On the assumption that the in vitro observations of our group on the inhibition of isolated eNOS and nNOS by ADMA are valid and extendable to humans and animals in vivo, one can assume that under physiological conditions all NOS isoforms will be partially inhibited by ADMA, with nNOS activity being much stronger inhibited than eNOS activity. With respect to the NOS activity in endothelial cells, eNOS activity would increase both through competition of administered L-arginine with ADMA and by exchanging intracellular ADMA by extracellular L-arginine (Figure 4). Based on the different mechanisms of action of ADMA on eNOS and nNOS, it may be expected that supplementation of L-arginine will reduce extent of basal inhibition of NOS activity by ADMA by the same degree in endothelial and neuronal cells (Figure 4). These considerations led to conclude that administration of relatively large amounts of L-arginine to humans will produce the same beneficial NO-related effects in the whole human organism.

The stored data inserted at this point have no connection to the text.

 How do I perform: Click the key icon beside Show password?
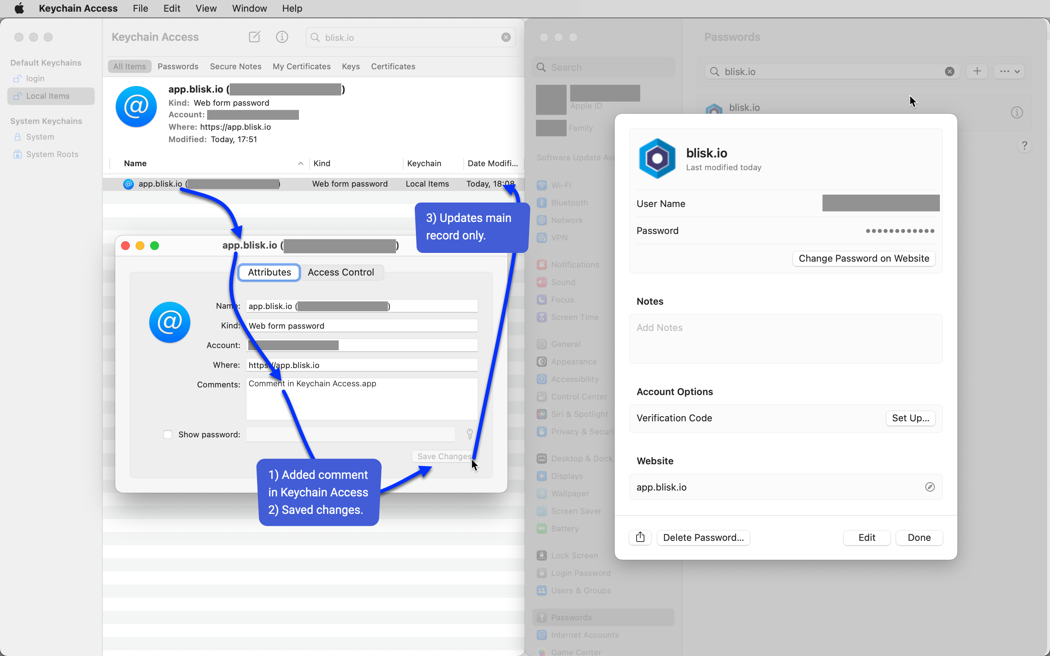(469, 434)
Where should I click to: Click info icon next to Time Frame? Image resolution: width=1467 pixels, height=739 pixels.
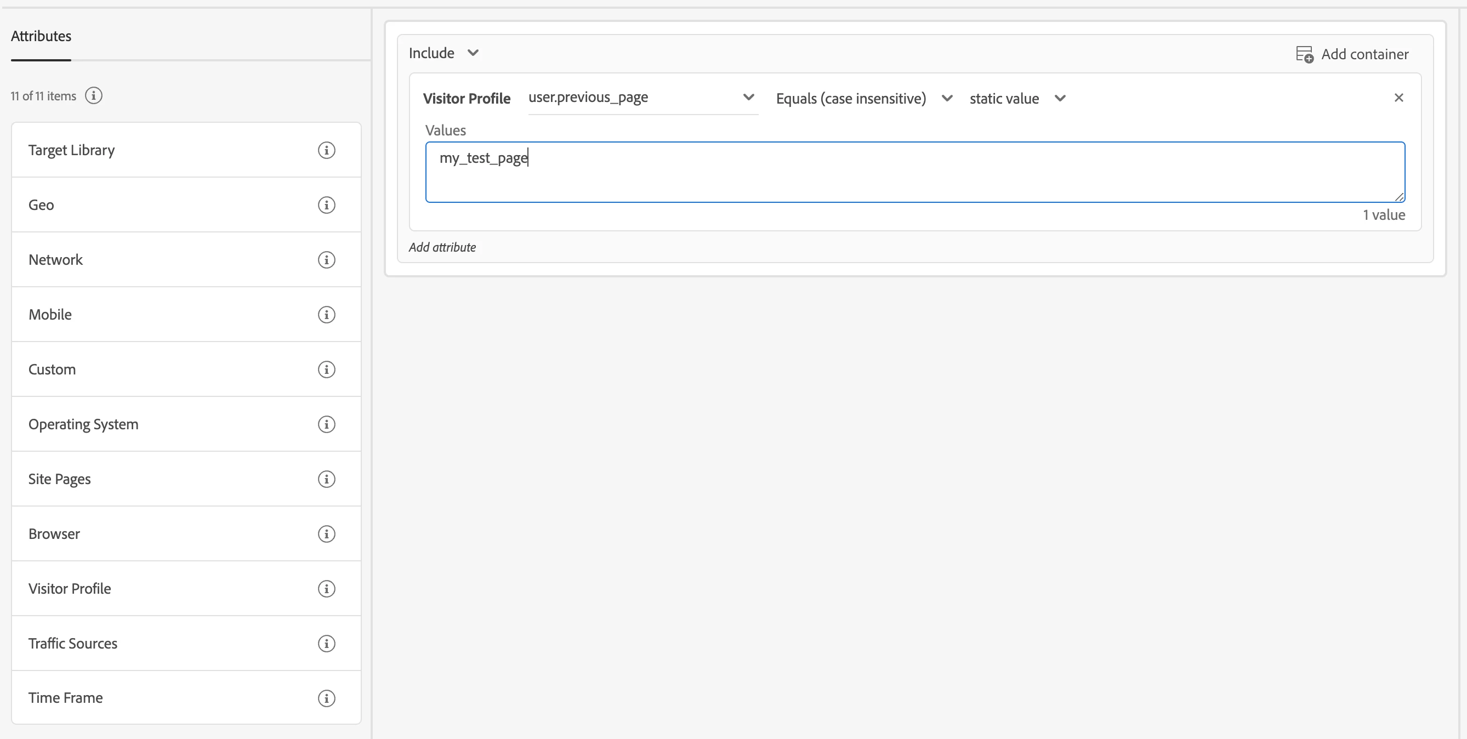[326, 698]
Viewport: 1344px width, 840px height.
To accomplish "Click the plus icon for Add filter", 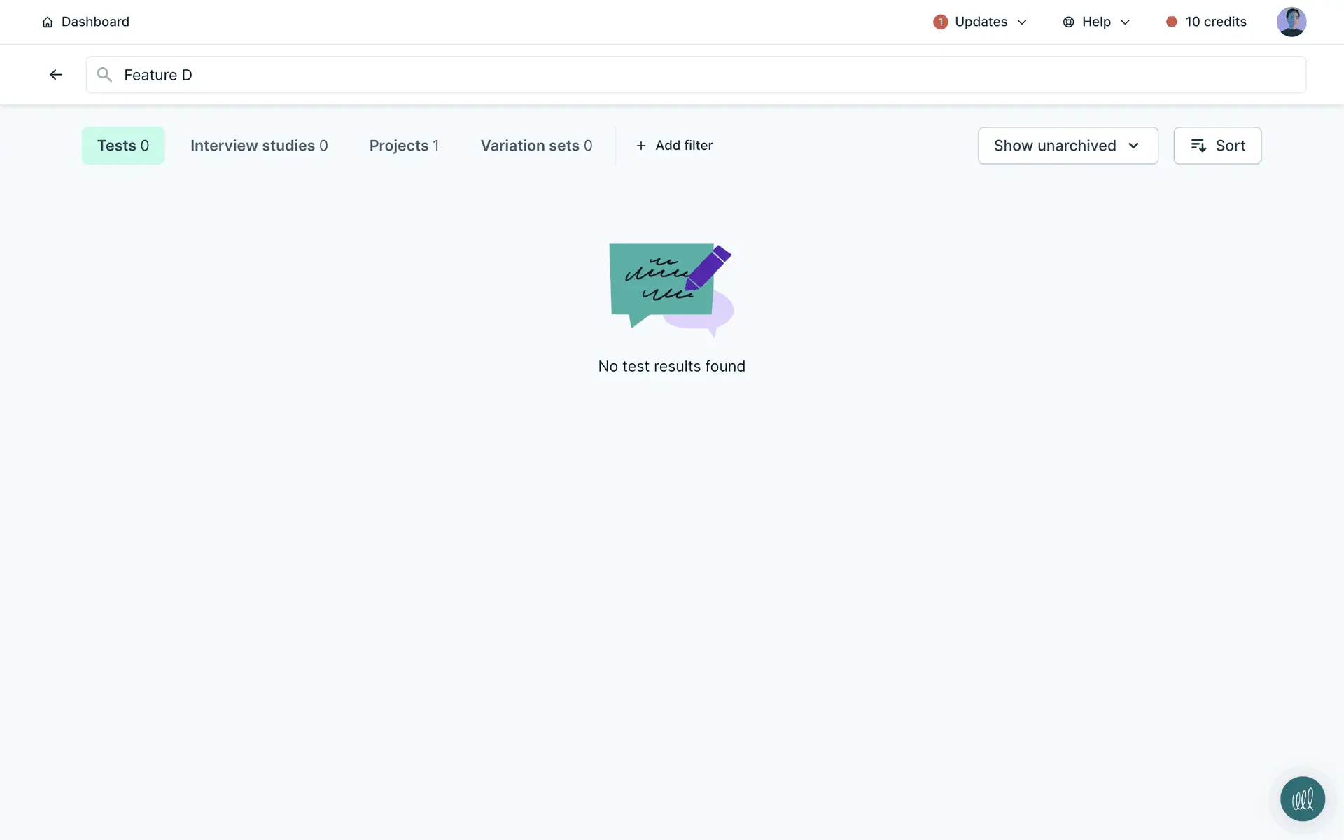I will [641, 146].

In vitro, ADMA is a weak competitive inhibitor of eNOS activity in vitro, but is a relatively strong non-competitive inhibitor of nNOS. ADMA infused to healthy subjects exerts only very weak effects in the renal and cardiovascular systems, even at plasma concentrations that are about 10 times higher than those measured in many pathological conditions. It can be concluded that ADMA is unlikely to be a predominant determinant of the eNOS activity in the human circulation. The cardiovascular risk assigned to ADMA in adults is likely to arise from other not yet recognized actions of ADMA. Children have much higher circulating ADMA concentrations than adults (29), but there is no evidence that children have a risk for cardiovascular disease. In humans, the activity of eNOS, nNOS, and iNOS is steadily inhibited by ADMA and other endogenous inhibitors, and L-arginine administration can reduce the extent of this baseline inhibition to almost the same degree, albeit by different mechanisms. This is a likely explanation of the “L-Arginine Paradox.” The very weak inhibitory potency of ADMA on eNOS activity in the human endothelium does not support the cardiovascular risk ascribed to ADMA thus far. We name this phenomenon “The ADMA Paradox” which is presently unexplored and remains to be resolved.
The authors report no conflicts of interest with respect to research, authorship, and/or publication of this article.